### EXERCISE BRIEF
Below are the records; copy exactly the stretch from the line containing "[Twitter] (58, 1352)" through the line containing "770-86-47 (23, 2395)", both ends included, and nothing else.

### DATA FOR THIS EXERCISE
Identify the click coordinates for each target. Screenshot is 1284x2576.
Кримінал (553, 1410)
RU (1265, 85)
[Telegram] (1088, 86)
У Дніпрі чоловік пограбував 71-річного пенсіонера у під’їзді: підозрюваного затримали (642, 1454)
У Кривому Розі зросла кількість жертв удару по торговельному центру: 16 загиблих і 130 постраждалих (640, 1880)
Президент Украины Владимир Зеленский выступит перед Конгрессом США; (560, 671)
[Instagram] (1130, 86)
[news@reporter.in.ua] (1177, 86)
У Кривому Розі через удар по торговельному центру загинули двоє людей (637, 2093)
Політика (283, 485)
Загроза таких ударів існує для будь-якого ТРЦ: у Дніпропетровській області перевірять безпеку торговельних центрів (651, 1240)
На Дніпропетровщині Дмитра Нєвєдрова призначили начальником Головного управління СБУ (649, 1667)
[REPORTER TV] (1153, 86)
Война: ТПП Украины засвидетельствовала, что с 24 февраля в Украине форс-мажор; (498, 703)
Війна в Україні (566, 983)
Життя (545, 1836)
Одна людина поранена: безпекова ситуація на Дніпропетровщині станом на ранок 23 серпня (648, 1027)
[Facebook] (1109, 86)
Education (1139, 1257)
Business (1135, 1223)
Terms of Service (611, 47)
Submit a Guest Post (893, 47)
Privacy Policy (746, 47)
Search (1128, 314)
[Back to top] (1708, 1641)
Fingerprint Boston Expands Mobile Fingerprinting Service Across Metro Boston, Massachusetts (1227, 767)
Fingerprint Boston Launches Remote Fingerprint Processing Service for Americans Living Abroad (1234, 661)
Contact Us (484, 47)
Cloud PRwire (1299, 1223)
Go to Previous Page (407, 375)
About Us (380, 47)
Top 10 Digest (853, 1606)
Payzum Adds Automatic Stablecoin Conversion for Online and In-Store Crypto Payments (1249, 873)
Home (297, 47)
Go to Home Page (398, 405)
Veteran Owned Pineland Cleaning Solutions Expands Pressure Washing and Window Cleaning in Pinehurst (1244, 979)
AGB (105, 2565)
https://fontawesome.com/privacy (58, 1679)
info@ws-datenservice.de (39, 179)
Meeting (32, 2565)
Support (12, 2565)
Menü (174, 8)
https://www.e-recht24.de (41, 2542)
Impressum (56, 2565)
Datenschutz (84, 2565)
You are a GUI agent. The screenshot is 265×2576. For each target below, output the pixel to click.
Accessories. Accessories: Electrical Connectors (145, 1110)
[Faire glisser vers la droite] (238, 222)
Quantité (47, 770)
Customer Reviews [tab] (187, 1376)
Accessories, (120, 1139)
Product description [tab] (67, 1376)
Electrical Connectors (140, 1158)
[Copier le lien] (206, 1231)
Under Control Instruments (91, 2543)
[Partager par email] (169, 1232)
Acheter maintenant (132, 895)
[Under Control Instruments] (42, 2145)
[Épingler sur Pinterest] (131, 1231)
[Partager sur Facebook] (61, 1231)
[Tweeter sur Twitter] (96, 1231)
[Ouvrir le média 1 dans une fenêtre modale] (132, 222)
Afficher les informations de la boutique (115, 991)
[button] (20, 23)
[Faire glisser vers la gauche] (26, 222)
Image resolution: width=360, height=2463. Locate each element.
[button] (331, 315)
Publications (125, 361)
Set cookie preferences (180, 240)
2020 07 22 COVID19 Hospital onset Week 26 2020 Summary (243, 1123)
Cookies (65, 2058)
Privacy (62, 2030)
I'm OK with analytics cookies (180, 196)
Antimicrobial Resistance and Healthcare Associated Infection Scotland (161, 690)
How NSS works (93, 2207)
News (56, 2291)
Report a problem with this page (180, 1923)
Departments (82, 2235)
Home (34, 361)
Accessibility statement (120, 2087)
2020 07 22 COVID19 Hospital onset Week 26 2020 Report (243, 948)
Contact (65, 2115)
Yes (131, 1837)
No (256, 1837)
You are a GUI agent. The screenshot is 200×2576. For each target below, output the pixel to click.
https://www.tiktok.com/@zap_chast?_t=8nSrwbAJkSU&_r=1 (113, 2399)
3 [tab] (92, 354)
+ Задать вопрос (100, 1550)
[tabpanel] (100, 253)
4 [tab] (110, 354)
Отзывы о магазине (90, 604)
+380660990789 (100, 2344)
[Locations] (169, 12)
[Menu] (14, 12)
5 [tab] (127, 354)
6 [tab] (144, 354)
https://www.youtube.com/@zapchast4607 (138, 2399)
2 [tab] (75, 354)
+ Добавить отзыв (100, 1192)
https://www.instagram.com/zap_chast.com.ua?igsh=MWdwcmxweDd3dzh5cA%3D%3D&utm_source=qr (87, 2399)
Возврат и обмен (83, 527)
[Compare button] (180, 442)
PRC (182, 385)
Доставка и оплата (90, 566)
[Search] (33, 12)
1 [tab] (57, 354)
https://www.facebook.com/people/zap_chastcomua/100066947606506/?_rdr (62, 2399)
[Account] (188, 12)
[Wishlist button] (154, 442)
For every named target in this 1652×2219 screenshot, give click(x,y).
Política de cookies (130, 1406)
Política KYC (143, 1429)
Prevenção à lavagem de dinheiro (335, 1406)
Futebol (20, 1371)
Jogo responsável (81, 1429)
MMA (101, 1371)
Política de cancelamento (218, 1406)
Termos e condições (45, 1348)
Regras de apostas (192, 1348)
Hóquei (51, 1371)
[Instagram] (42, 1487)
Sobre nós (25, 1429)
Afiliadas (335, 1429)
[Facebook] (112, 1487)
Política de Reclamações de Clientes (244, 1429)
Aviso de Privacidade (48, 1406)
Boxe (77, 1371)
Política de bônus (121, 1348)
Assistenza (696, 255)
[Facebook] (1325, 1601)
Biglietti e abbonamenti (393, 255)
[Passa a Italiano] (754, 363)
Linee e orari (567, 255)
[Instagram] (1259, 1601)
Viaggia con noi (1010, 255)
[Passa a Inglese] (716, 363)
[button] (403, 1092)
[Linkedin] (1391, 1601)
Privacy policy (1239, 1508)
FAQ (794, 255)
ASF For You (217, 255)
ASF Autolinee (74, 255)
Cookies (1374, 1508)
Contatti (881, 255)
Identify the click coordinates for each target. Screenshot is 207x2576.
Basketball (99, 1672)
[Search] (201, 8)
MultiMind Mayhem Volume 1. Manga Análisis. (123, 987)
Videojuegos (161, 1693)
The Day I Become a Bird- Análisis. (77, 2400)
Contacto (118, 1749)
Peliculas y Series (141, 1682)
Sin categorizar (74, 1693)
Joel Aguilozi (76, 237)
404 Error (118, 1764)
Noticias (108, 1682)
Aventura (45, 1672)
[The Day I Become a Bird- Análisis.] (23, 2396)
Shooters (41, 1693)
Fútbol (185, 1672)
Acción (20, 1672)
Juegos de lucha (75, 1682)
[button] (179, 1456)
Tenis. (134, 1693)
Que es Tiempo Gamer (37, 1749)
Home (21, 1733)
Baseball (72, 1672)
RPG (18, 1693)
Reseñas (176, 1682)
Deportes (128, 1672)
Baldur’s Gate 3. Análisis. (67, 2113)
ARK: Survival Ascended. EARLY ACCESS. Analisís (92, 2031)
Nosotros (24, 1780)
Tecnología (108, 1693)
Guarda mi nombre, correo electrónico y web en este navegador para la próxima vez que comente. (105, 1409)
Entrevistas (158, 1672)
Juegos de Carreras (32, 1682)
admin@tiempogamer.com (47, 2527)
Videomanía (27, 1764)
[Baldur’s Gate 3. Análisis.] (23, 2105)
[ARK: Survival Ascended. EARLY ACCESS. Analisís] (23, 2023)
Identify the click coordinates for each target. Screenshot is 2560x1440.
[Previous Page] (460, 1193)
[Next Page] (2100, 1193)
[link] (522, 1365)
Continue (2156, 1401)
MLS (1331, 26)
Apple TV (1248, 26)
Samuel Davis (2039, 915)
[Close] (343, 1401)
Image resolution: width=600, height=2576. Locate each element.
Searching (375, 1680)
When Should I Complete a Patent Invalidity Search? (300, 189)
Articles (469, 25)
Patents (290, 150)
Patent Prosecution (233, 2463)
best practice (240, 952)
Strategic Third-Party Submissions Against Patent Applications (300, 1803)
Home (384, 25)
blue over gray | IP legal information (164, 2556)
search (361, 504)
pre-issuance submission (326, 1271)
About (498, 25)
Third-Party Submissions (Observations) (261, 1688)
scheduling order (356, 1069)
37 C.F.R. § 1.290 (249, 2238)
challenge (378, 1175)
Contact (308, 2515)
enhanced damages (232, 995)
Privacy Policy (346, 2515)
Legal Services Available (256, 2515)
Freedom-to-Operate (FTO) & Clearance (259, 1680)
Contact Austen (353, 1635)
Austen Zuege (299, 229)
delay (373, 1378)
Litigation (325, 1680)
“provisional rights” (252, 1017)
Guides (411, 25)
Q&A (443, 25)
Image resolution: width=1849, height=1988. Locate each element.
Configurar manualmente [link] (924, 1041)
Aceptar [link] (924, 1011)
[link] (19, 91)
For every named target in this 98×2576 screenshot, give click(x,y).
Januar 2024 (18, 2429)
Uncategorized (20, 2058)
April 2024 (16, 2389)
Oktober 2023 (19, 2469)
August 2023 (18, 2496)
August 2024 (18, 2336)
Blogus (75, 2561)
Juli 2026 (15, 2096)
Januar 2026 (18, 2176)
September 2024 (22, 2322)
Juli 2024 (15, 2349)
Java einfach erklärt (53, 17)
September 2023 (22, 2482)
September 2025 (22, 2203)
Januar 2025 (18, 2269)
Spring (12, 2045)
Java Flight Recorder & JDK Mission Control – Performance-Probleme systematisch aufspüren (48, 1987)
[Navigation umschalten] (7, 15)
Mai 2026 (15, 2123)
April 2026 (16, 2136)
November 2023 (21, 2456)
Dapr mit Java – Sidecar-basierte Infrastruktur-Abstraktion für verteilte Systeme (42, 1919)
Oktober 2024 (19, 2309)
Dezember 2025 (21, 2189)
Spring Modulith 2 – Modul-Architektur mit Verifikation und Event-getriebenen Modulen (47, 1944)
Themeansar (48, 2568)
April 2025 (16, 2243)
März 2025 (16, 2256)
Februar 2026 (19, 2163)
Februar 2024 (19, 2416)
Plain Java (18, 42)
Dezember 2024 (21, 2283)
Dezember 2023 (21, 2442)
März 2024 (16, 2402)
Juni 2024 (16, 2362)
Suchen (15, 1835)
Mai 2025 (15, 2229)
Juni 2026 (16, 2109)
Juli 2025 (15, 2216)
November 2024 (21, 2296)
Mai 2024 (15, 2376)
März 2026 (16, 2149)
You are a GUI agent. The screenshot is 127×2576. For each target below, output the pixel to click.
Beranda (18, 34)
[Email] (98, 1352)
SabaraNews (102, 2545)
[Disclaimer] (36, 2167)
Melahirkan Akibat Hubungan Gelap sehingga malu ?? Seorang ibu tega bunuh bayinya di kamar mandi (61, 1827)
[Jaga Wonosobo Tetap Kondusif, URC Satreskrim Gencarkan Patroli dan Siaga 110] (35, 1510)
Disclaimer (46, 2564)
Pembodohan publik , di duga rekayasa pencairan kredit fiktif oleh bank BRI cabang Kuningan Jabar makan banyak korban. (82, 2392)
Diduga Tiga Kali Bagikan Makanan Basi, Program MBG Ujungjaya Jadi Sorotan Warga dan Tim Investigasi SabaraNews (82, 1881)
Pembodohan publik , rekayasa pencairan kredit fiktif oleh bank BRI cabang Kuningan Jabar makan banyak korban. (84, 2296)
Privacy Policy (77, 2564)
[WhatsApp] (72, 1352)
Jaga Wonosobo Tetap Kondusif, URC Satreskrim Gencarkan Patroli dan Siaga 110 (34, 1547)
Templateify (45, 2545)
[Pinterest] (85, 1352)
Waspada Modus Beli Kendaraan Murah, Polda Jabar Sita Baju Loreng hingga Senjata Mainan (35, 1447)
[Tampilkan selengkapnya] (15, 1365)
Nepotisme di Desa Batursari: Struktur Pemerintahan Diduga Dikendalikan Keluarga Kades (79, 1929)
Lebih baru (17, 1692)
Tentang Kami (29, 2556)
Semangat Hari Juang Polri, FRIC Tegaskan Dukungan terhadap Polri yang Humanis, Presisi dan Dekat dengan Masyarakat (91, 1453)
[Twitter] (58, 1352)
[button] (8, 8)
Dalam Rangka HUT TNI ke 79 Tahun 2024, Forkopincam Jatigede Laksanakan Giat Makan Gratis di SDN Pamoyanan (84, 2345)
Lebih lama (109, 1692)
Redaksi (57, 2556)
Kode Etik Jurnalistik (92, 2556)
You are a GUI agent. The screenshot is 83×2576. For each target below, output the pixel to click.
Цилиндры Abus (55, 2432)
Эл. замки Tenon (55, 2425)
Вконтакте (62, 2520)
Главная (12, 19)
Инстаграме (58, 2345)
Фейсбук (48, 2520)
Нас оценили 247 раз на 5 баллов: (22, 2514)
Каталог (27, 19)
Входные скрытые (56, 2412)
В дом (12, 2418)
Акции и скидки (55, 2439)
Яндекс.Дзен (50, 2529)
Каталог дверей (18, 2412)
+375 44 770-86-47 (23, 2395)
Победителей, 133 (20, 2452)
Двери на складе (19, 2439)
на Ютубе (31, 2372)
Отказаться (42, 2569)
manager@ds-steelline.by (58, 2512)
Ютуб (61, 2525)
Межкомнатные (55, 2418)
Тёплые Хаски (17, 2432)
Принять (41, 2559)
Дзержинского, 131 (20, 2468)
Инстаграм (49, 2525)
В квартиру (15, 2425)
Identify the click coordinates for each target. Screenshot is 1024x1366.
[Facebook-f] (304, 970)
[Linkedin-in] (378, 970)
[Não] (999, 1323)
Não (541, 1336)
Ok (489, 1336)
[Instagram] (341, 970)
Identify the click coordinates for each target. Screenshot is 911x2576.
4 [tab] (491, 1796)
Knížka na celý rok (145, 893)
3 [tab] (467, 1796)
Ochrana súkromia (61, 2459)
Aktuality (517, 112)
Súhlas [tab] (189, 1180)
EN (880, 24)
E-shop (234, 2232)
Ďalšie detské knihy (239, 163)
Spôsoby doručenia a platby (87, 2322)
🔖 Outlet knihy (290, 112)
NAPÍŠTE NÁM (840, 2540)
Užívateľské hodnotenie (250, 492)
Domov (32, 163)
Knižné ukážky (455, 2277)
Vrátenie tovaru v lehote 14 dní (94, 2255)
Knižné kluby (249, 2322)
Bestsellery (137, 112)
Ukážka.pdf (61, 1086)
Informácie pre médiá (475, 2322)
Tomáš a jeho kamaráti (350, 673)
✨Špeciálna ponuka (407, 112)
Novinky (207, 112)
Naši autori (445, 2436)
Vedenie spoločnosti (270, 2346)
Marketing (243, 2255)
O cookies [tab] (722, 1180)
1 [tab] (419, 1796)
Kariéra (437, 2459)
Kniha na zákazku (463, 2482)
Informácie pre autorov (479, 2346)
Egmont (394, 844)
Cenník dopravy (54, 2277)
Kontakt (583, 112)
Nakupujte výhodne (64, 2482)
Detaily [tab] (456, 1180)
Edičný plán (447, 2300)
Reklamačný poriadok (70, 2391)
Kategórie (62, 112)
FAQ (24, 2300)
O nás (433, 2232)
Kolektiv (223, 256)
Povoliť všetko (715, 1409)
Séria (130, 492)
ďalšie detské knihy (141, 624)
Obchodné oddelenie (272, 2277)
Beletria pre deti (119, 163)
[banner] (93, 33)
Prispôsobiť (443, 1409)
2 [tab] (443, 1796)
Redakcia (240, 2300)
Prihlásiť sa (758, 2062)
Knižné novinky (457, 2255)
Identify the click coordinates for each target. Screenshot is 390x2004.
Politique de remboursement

### EXERCISE OUTPUT
[Twitter] (58, 1352)
[button] (8, 8)
Dalam Rangka HUT TNI ke 79 Tahun 2024, Forkopincam Jatigede Laksanakan Giat Makan Gratis di SDN Pamoyanan (84, 2345)
Lebih lama (109, 1692)
Redaksi (57, 2556)
Kode Etik Jurnalistik (92, 2556)
You are a GUI agent. The screenshot is 83×2576. For each target below, output the pixel to click.
Цилиндры Abus (55, 2432)
Эл. замки Tenon (55, 2425)
Вконтакте (62, 2520)
Главная (12, 19)
Инстаграме (58, 2345)
Фейсбук (48, 2520)
Нас оценили 247 раз на 5 баллов: (22, 2514)
Каталог (27, 19)
Входные скрытые (56, 2412)
В дом (12, 2418)
Акции и скидки (55, 2439)
Яндекс.Дзен (50, 2529)
Каталог дверей (18, 2412)
+375 44 770-86-47 (23, 2395)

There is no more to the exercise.